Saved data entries
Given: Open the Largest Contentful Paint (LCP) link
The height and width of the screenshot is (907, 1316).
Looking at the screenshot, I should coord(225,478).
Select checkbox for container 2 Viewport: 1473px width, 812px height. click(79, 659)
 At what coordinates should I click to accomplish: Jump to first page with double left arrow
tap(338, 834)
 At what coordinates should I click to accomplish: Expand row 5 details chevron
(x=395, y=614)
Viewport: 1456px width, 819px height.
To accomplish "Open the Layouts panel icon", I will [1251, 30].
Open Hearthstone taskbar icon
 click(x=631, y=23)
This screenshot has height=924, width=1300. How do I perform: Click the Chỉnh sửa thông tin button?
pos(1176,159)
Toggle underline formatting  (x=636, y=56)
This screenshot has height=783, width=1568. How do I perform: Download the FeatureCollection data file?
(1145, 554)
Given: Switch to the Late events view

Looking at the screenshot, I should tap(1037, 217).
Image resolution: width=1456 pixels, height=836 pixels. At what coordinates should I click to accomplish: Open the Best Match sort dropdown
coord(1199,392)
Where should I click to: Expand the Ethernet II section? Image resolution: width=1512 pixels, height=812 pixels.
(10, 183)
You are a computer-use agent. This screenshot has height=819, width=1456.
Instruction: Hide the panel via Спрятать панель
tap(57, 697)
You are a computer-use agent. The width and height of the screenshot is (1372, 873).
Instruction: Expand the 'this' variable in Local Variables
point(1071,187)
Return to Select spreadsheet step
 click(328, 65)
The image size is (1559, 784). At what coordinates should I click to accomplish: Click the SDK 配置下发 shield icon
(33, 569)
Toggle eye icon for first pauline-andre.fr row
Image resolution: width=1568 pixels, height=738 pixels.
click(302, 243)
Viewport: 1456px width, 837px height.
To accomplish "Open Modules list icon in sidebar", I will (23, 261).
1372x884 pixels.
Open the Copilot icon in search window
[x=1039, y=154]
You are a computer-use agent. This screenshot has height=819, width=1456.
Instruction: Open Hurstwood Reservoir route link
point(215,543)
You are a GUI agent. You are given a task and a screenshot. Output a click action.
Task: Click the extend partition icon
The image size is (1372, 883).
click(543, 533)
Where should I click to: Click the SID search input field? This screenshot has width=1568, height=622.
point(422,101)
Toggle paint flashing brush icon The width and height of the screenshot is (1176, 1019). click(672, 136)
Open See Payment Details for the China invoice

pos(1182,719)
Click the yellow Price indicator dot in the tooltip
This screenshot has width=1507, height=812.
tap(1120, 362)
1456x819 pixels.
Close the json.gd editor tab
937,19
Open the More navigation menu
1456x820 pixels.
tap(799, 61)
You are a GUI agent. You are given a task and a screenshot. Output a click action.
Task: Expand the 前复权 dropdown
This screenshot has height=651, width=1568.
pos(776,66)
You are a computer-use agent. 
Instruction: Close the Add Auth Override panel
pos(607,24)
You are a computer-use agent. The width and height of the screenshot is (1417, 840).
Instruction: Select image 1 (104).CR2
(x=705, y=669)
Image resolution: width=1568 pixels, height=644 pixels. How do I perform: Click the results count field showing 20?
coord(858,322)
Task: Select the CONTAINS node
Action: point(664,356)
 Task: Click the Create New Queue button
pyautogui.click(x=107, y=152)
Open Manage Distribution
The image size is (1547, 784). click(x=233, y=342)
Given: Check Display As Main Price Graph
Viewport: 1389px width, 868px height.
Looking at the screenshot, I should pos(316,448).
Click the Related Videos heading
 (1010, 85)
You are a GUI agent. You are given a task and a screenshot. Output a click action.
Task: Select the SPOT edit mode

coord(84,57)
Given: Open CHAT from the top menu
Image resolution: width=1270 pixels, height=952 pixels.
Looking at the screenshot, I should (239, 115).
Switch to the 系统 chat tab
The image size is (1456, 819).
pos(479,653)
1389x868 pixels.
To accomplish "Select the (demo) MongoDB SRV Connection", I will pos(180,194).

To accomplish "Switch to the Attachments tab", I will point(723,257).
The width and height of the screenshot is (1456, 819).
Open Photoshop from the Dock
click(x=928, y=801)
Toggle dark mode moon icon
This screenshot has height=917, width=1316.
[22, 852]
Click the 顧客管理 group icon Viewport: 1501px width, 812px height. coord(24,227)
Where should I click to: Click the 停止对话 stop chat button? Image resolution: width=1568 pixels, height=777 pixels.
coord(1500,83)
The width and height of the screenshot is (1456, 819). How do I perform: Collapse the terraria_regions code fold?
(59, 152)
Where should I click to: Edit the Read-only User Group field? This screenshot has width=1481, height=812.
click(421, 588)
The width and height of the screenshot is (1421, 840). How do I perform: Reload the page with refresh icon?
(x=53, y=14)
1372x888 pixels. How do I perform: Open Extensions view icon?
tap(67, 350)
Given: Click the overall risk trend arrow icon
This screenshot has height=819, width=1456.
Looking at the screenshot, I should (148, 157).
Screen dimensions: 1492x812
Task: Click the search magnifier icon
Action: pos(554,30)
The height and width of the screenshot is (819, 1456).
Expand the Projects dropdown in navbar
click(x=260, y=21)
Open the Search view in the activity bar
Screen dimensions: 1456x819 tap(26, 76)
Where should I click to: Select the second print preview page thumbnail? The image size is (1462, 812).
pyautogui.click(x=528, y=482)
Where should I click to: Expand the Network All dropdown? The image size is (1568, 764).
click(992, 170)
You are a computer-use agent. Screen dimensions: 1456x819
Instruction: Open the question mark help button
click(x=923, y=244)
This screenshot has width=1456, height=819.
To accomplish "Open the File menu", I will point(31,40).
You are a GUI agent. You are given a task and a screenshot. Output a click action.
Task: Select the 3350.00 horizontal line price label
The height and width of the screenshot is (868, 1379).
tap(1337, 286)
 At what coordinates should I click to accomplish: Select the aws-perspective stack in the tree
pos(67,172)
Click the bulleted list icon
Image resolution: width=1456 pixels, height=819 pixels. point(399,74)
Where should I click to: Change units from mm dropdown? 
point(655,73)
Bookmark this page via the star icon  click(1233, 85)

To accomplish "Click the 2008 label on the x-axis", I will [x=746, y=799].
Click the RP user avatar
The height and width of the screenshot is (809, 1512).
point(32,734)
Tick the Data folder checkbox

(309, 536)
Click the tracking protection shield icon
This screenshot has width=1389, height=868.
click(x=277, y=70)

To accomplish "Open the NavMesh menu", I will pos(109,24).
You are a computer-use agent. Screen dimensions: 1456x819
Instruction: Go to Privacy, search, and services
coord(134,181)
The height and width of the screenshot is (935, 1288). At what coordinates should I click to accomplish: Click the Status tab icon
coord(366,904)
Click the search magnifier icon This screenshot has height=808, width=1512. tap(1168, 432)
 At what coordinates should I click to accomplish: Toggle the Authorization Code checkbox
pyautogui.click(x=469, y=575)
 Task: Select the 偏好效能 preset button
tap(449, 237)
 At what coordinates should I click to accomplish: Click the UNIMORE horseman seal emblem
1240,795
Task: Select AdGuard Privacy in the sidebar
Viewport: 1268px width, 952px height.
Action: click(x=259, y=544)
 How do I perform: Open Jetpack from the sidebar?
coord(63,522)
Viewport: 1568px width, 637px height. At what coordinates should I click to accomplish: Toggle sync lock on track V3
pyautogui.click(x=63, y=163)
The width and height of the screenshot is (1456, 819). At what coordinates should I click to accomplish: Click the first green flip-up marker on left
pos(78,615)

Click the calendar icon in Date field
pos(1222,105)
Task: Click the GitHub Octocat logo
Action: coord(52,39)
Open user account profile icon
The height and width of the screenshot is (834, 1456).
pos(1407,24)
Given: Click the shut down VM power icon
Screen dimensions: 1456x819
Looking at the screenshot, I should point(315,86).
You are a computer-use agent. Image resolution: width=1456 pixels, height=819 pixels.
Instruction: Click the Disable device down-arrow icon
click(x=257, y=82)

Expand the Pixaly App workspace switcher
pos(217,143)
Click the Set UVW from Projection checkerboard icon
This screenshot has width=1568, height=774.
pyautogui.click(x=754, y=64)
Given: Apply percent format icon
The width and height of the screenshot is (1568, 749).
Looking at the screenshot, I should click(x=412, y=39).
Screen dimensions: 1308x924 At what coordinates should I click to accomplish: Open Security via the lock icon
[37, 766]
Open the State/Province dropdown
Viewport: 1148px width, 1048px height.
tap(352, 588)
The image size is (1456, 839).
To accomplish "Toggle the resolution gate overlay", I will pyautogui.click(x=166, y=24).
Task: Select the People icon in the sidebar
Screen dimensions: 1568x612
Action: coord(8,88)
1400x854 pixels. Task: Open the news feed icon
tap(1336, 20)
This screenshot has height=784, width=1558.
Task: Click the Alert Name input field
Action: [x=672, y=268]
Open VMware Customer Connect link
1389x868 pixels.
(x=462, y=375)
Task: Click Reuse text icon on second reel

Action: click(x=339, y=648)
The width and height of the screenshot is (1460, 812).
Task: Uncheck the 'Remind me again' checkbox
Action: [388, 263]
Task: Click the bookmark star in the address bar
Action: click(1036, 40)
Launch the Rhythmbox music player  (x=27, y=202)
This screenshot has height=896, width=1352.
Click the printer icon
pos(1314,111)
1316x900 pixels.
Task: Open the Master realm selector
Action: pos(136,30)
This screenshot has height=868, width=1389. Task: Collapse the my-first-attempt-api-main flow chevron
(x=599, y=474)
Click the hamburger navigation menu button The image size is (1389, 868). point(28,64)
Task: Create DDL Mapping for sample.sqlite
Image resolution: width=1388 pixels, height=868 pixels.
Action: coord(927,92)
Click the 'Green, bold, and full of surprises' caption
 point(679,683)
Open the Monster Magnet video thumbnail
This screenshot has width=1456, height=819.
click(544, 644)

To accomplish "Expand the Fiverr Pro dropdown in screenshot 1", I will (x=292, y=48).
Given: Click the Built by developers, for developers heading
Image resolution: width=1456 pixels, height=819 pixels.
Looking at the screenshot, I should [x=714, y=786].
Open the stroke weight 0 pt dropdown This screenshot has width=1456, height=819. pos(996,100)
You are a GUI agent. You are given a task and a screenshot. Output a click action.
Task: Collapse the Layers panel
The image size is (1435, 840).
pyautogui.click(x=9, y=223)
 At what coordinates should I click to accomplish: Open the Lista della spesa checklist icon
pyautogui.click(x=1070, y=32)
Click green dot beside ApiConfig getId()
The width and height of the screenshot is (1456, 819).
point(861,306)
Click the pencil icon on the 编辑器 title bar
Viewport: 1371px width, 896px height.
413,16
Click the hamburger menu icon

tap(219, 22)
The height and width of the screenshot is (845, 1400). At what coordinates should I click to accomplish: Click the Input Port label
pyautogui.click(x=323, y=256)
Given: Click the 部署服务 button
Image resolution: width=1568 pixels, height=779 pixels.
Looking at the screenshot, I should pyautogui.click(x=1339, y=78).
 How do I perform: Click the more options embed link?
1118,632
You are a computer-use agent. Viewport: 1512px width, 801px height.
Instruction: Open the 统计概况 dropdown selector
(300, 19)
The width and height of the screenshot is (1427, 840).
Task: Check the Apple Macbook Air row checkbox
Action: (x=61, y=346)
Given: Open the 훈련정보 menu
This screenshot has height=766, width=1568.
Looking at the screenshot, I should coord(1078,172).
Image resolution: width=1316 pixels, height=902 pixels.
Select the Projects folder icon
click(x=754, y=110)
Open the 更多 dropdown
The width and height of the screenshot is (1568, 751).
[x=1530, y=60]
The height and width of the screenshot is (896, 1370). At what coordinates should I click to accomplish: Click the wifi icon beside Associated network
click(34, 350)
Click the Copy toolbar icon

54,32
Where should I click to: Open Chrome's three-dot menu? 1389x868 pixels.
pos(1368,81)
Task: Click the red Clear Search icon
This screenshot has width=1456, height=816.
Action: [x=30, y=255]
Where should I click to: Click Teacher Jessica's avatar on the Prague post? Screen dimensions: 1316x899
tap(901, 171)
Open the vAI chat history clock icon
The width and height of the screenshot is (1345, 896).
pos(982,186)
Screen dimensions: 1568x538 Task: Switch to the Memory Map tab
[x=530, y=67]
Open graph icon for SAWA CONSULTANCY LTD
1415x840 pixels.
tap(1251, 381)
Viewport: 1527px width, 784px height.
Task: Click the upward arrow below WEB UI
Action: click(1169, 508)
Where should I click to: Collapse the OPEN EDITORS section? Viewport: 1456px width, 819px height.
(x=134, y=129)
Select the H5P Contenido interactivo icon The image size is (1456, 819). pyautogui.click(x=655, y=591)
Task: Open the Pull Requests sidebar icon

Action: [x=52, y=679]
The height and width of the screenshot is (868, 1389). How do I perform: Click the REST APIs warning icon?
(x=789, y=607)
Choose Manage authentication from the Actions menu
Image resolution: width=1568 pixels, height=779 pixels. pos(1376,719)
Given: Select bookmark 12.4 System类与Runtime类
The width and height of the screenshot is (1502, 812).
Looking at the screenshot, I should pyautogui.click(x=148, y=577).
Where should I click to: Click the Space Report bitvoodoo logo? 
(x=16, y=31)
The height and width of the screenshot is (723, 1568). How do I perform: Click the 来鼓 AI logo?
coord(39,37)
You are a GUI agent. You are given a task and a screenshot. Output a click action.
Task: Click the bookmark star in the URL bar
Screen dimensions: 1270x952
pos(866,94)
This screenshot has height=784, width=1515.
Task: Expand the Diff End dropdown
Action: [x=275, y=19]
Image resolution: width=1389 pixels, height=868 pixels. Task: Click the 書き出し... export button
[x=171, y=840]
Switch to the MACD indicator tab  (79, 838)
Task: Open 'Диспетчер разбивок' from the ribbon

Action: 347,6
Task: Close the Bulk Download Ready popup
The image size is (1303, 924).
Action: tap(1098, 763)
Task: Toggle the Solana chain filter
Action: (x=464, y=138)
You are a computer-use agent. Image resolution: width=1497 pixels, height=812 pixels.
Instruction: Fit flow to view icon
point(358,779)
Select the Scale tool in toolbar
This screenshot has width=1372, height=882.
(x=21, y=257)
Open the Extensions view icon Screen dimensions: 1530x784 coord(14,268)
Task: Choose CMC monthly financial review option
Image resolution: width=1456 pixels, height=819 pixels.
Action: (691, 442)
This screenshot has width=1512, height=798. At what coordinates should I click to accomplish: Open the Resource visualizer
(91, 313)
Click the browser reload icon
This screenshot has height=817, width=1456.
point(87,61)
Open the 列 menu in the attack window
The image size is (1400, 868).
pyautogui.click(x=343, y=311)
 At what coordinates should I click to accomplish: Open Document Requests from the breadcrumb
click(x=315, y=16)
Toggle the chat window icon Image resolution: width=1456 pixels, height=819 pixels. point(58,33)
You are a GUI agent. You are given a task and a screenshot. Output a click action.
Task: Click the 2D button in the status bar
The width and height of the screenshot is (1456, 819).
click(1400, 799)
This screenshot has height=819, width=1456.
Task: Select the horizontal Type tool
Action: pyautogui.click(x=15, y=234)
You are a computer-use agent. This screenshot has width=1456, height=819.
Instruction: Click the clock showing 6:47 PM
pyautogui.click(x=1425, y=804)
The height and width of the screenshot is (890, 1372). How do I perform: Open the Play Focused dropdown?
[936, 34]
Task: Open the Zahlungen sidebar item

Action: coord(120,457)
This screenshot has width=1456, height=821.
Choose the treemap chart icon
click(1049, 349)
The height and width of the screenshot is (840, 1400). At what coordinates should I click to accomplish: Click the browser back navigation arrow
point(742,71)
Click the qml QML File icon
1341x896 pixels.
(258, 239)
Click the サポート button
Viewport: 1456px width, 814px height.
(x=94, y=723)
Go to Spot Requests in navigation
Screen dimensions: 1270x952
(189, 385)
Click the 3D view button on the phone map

● What is being asked
Transcribe, word for word, the data above from its first line through the line with "is (1372, 873).", and include nothing else.

● Solution for this task
Given: Open the Largest Contentful Paint (LCP) link
The height and width of the screenshot is (907, 1316).
Looking at the screenshot, I should coord(225,478).
Select checkbox for container 2 Viewport: 1473px width, 812px height. click(79, 659)
 At what coordinates should I click to accomplish: Jump to first page with double left arrow
tap(338, 834)
 At what coordinates should I click to accomplish: Expand row 5 details chevron
(x=395, y=614)
Viewport: 1456px width, 819px height.
To accomplish "Open the Layouts panel icon", I will [1251, 30].
Open Hearthstone taskbar icon
 click(x=631, y=23)
This screenshot has height=924, width=1300. How do I perform: Click the Chỉnh sửa thông tin button?
pos(1176,159)
Toggle underline formatting  (x=636, y=56)
This screenshot has height=783, width=1568. How do I perform: Download the FeatureCollection data file?
(1145, 554)
Given: Switch to the Late events view

Looking at the screenshot, I should tap(1037, 217).
Image resolution: width=1456 pixels, height=836 pixels. At what coordinates should I click to accomplish: Open the Best Match sort dropdown
coord(1199,392)
Where should I click to: Expand the Ethernet II section? Image resolution: width=1512 pixels, height=812 pixels.
(10, 183)
You are a computer-use agent. This screenshot has height=819, width=1456.
Instruction: Hide the panel via Спрятать панель
tap(57, 697)
You are a computer-use agent. The width and height of the screenshot is (1372, 873).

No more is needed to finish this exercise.